• [PROVIDED DATA]
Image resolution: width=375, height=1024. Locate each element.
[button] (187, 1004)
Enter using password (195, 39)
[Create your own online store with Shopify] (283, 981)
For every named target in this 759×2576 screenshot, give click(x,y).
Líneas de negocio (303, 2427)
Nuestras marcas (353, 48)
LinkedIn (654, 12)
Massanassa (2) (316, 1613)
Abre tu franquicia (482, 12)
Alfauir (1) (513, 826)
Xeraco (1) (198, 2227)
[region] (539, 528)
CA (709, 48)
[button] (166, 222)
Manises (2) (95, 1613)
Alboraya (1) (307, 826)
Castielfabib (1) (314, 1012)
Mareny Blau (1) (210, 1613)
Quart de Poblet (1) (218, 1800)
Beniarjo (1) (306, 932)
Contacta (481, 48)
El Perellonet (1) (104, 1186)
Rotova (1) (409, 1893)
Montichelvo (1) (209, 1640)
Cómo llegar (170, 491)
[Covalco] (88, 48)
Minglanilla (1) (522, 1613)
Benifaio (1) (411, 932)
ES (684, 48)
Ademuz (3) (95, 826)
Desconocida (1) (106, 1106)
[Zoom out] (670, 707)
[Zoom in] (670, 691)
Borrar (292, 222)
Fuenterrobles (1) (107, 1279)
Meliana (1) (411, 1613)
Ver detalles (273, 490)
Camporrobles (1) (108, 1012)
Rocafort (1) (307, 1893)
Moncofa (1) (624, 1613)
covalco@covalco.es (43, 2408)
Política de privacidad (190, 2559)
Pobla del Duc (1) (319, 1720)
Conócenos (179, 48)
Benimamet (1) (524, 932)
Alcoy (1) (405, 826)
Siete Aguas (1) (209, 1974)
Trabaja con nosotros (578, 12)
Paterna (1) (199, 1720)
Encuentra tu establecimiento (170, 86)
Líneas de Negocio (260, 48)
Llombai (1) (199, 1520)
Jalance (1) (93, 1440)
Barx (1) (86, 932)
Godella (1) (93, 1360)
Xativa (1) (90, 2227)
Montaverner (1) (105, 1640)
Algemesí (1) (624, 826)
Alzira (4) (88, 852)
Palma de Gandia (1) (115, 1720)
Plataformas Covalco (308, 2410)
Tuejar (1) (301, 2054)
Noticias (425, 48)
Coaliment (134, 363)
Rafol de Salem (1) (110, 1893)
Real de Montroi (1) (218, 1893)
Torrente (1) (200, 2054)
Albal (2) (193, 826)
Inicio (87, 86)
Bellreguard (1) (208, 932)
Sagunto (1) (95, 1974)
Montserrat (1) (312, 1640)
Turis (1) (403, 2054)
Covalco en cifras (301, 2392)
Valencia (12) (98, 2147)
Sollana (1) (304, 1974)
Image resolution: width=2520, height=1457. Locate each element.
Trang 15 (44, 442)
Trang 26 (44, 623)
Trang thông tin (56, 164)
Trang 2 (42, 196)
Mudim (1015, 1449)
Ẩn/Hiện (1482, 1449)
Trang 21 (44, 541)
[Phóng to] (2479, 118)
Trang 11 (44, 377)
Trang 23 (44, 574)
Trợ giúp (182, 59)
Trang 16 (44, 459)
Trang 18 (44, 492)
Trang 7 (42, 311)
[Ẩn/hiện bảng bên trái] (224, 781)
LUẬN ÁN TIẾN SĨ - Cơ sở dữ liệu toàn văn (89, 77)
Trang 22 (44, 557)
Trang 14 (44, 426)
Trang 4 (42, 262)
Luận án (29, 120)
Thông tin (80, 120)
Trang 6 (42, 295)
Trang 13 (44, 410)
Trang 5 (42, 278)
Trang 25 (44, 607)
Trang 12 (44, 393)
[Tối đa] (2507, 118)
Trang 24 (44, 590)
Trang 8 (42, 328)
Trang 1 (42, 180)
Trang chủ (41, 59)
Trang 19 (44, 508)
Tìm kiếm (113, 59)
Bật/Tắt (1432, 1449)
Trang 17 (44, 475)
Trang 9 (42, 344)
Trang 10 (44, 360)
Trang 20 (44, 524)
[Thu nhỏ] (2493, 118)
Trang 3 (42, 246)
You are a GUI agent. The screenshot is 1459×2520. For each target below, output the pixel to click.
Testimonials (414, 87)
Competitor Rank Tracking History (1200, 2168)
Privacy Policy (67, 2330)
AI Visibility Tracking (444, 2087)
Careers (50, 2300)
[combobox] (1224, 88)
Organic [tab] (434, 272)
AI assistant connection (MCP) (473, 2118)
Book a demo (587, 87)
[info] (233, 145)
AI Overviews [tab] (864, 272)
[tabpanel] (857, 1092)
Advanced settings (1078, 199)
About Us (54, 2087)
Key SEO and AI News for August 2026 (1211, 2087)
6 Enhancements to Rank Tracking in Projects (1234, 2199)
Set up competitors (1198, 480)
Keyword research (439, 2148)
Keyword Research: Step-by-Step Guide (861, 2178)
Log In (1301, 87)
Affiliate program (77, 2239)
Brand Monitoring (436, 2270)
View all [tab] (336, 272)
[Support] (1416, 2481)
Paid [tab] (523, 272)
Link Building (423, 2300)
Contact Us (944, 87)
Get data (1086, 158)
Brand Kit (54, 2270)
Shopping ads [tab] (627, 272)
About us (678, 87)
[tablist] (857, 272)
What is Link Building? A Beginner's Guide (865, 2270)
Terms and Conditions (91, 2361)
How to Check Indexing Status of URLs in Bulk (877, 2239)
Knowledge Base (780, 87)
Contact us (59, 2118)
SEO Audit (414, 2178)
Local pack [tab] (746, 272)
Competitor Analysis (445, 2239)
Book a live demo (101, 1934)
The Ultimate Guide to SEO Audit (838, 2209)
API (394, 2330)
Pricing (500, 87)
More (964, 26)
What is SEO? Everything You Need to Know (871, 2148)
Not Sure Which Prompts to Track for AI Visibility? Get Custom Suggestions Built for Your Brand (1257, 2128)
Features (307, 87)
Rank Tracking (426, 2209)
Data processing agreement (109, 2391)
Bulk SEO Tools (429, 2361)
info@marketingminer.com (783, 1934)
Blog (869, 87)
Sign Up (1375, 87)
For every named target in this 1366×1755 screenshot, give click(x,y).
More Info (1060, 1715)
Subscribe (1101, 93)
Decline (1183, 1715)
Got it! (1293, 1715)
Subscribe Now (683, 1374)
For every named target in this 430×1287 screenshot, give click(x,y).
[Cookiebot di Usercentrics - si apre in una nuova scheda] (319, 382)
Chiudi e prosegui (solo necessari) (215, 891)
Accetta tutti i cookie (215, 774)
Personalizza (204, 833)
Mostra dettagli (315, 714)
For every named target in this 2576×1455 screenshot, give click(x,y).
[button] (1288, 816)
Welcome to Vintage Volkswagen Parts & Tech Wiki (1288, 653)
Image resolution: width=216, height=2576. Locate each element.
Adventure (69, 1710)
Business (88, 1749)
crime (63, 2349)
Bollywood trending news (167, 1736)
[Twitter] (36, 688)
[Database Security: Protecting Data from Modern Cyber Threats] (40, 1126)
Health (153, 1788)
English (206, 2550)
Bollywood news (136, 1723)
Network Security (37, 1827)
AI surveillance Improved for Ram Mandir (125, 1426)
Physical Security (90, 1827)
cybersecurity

• [PROBLEM TO SOLVE]
Referring to the material above, set down exactly the lines between the line with "About Us (54, 2087)" and the line with "What is SEO?", inclusive, and no other lines.

• [ANSWER BELOW]
About Us (54, 2087)
Key SEO and AI News for August 2026 (1211, 2087)
6 Enhancements to Rank Tracking in Projects (1234, 2199)
Set up competitors (1198, 480)
Keyword research (439, 2148)
Keyword Research: Step-by-Step Guide (861, 2178)
Log In (1301, 87)
Affiliate program (77, 2239)
Brand Monitoring (436, 2270)
View all [tab] (336, 272)
[Support] (1416, 2481)
Paid [tab] (523, 272)
Link Building (423, 2300)
Contact Us (944, 87)
Get data (1086, 158)
Brand Kit (54, 2270)
Shopping ads [tab] (627, 272)
About us (678, 87)
[tablist] (857, 272)
What is Link Building? A Beginner's Guide (865, 2270)
Terms and Conditions (91, 2361)
How to Check Indexing Status of URLs in Bulk (877, 2239)
Knowledge Base (780, 87)
Contact us (59, 2118)
SEO Audit (414, 2178)
Local pack [tab] (746, 272)
Competitor Analysis (445, 2239)
Book a live demo (101, 1934)
The Ultimate Guide to SEO Audit (838, 2209)
API (394, 2330)
Pricing (500, 87)
More (964, 26)
What is SEO? Everything You Need to Know (871, 2148)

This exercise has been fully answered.